Let's be honest, we'd all love to take a peek at each other's Christmas lists to find out what we all really want. Fortunately for me, I was able to hijack a mail truck and discover a bunch of letters to Santa. Some I found amusing, others surprising, and yet some very expected. Here are a few of my favorites.
Dear Santa,
Now that I'm single, can you hook me up with Alex Rodriguez's phone number?
Thanks,
Tiger Woods
Dear Santa,
Now that I'm single, can you hook me up with Alex Rodriguez's phone number?
Thanks,
Elin Nordegren
Hi Santa!!
Ugh...can you please ruin that skinny bitch Taylor Swift's career? Have one of your elves make up a sex tape with her and Pikachu or something. Btw, have you seen my new tattoo? Yeah you have! And oh yeah, keep that whole me-and-Billy Ray thing quiet...I was hoping Mackenzie Phillips got a better reaction so I could admit it too.
Love Ya!
Miley
Santa,
Can you please tell the same 5 people to stop updating their Facebook status? They take up my entire News Feed every day.
Sincerely,
The Other 99.99% of Facebook Users
Dear Santa,
You and me are pretty close. We're like ebony and ivory. Do me a favor here. My mom has been tearing up the house every Saturday in the fall for the last 10 years, and she doesn't even want to be called "their mother" anymore. I mean, I'd be pretty pissed if the Pittsburgh Pirates called themselves the Pittsburgh Jesuses. So can you please throw us a bone and give Notre Dame football a winning season next year? For crying out loud, this is ridiculous.
Dad bless,
JC
Yo Santa,
I know you're in the Christmas spirit and all, and I'm not one to break up a happy home, but man you should know that your woman just hit me up. Mrs. Claus just texted me, said she wanted to "sex me. LOL :) LOL :)". Then she sent a Twit-pic, saying "Come and get this, LOL :) LOL :)"
Be easy,
Trey Songz
Hey Santa,
Getcha fat ass over here and give me a hot dog, a 20 oz t-bone steak, 3 Big n' Tasties, fries from Johnny Rockets, and a Chick Fil-A milkshake, all on top of a naked woman lathered in Ranch dressing.
Yeah,
Rosie O'Donnell
Dear Santa,
If you've received this, there is hope yet. I am chained to a pipe in the crawl space in my DC apartment and I need you to bust me out.
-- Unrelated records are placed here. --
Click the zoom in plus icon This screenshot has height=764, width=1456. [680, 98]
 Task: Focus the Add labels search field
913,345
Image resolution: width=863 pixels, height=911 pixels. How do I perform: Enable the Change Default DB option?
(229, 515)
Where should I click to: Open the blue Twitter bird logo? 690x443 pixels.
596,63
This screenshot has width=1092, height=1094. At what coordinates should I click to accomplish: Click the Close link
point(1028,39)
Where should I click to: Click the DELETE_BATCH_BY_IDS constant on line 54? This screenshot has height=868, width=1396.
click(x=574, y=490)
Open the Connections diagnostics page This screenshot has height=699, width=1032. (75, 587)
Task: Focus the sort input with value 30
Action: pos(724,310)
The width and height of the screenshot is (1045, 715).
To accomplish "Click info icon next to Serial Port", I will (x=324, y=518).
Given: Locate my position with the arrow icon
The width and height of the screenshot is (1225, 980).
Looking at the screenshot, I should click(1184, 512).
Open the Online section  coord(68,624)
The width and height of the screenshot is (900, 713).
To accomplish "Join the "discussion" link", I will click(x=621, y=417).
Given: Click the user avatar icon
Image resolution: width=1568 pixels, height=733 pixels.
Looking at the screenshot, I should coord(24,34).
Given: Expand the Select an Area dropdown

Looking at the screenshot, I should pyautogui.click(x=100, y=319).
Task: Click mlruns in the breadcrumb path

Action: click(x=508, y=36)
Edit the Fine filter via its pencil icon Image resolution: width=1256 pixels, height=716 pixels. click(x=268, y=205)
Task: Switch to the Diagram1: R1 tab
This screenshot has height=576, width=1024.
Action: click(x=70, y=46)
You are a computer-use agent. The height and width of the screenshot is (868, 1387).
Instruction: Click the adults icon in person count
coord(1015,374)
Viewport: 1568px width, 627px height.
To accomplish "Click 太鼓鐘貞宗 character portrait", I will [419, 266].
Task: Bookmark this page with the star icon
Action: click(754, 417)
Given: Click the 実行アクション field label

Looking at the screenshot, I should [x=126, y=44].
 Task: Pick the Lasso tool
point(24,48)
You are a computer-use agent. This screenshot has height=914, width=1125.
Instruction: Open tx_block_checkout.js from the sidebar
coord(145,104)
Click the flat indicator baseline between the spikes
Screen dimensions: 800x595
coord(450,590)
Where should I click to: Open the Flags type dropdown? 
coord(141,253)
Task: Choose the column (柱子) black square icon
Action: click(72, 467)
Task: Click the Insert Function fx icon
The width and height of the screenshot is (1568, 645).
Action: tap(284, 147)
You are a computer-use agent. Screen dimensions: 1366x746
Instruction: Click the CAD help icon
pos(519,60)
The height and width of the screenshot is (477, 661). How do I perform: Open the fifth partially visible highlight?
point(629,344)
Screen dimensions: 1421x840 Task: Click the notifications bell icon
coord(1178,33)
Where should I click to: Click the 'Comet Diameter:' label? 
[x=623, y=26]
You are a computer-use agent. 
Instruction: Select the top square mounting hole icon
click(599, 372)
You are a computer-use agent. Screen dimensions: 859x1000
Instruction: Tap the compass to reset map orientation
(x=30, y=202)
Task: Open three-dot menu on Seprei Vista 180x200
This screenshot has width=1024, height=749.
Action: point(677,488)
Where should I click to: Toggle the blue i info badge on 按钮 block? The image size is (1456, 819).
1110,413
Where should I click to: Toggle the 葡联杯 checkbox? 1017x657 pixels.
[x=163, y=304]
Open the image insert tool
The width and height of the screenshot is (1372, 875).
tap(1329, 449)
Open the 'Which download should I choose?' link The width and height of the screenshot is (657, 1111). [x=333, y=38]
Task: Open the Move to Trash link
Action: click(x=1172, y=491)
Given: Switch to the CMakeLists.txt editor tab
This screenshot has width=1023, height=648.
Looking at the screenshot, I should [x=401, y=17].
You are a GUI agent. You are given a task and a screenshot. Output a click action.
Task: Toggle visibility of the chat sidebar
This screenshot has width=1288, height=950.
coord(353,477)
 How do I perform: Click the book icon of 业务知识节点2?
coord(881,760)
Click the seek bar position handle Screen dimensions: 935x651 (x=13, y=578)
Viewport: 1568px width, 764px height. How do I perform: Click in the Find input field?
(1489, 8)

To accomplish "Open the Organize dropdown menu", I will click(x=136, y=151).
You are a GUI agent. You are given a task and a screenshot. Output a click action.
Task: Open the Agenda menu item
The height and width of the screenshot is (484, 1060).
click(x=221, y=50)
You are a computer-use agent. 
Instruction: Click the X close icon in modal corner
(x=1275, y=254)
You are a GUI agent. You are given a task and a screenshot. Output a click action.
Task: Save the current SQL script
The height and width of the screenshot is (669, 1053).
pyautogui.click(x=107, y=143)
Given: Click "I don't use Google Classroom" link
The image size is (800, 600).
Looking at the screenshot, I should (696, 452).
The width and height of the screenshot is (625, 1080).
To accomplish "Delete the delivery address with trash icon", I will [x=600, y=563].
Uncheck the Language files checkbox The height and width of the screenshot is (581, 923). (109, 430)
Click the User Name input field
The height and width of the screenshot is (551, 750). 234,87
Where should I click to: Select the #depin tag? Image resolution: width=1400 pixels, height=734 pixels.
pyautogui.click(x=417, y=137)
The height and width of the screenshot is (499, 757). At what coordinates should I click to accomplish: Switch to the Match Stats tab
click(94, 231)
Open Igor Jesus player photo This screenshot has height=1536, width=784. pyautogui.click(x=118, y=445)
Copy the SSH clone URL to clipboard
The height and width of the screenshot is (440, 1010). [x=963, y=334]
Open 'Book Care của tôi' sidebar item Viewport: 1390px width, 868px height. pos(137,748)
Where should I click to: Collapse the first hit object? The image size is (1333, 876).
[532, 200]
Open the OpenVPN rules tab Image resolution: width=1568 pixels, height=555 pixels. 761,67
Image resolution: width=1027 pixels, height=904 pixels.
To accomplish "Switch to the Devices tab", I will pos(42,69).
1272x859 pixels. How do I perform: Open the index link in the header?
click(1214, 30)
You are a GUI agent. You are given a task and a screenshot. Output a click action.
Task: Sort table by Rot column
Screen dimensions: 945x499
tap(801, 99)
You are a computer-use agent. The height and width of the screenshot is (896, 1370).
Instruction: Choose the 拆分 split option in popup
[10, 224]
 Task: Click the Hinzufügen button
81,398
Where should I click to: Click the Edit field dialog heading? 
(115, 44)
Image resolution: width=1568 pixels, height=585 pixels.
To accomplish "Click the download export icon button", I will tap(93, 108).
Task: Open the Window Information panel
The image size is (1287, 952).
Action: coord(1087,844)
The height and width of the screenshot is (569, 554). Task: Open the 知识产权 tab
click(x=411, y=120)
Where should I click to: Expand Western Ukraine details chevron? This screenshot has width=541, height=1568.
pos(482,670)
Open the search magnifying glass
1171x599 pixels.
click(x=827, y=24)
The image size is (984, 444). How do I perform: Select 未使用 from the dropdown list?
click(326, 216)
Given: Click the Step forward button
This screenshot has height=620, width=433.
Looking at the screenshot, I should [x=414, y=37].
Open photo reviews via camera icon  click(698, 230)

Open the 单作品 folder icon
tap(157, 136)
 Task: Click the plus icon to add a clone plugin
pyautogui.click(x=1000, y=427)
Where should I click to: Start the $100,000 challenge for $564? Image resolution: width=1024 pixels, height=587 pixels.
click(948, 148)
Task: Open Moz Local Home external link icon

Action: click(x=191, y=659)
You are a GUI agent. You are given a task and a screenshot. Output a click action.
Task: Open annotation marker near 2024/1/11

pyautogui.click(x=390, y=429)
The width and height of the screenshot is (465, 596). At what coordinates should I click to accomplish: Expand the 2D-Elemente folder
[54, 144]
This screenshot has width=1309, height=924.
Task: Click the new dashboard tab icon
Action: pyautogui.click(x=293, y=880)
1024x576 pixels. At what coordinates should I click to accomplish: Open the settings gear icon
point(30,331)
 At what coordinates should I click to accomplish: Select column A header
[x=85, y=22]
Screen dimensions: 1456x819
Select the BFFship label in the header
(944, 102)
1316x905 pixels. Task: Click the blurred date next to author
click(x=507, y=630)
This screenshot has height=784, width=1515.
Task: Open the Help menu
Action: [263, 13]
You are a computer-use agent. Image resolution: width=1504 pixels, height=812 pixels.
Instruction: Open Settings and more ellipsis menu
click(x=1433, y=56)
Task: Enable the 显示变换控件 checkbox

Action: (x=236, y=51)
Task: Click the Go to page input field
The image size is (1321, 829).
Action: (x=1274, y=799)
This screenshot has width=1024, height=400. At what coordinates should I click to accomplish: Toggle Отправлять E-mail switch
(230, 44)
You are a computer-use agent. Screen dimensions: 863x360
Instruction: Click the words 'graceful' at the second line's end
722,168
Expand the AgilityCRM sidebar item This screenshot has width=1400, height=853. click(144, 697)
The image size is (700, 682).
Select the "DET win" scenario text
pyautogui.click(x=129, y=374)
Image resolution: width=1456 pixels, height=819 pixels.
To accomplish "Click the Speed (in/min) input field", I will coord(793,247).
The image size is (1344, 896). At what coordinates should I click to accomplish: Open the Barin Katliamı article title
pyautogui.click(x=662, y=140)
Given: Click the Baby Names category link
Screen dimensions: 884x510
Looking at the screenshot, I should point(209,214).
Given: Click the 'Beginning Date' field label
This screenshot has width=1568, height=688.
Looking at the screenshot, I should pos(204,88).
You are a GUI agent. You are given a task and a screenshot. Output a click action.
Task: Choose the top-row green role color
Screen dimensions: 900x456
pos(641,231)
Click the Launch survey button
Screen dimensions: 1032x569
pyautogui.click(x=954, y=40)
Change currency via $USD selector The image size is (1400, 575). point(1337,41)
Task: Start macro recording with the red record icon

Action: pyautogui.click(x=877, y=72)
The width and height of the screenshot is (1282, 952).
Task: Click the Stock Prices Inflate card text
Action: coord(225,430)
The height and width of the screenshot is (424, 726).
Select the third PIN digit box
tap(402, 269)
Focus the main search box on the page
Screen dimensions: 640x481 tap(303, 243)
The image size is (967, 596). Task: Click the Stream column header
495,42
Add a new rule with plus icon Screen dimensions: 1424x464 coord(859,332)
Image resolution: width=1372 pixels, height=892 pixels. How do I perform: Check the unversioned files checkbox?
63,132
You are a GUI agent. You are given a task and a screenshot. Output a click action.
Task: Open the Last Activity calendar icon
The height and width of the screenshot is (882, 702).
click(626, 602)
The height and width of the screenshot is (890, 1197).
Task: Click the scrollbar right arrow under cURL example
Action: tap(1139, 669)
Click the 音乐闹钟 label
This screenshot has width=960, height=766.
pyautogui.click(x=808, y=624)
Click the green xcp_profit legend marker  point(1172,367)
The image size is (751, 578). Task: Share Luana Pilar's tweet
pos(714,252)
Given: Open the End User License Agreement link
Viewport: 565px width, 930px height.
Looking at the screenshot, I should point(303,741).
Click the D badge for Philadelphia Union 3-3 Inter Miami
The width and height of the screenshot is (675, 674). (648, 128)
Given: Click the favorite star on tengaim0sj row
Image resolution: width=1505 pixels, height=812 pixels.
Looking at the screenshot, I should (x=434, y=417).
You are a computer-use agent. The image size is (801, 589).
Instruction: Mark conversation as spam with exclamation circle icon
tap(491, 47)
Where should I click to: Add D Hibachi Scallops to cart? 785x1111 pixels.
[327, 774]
My wife won't be expecting you because she has no soul. Let's just say I'm stuck here. Send help. Quickly.
God speed,
Paul Pelosi
Dear Santa,
I know this isn't really your style, but can you be my agent? See my contract is about to expire and I really need to negotiate an extension. Do you think the Prince of Darkness will do 3 more years if I give him my child's eternity?
Many thanks,
Brett Favre
Dear Santa,
No worries, I'm good.
Thanks,
Giada's husband
Santa,
Please tell Denis to pay more attention to me in 2010.
Thanks,
Playstation 3
Hey Santa,
This year for Christmas I would like water, Gatorade, apple juice, vitamin water, cranberry juice, and milk.
'Preciate it,
John Daly's Liver
Who knew that John Daly's liver could address an envelope? Anyways, Merry Christmas everyone!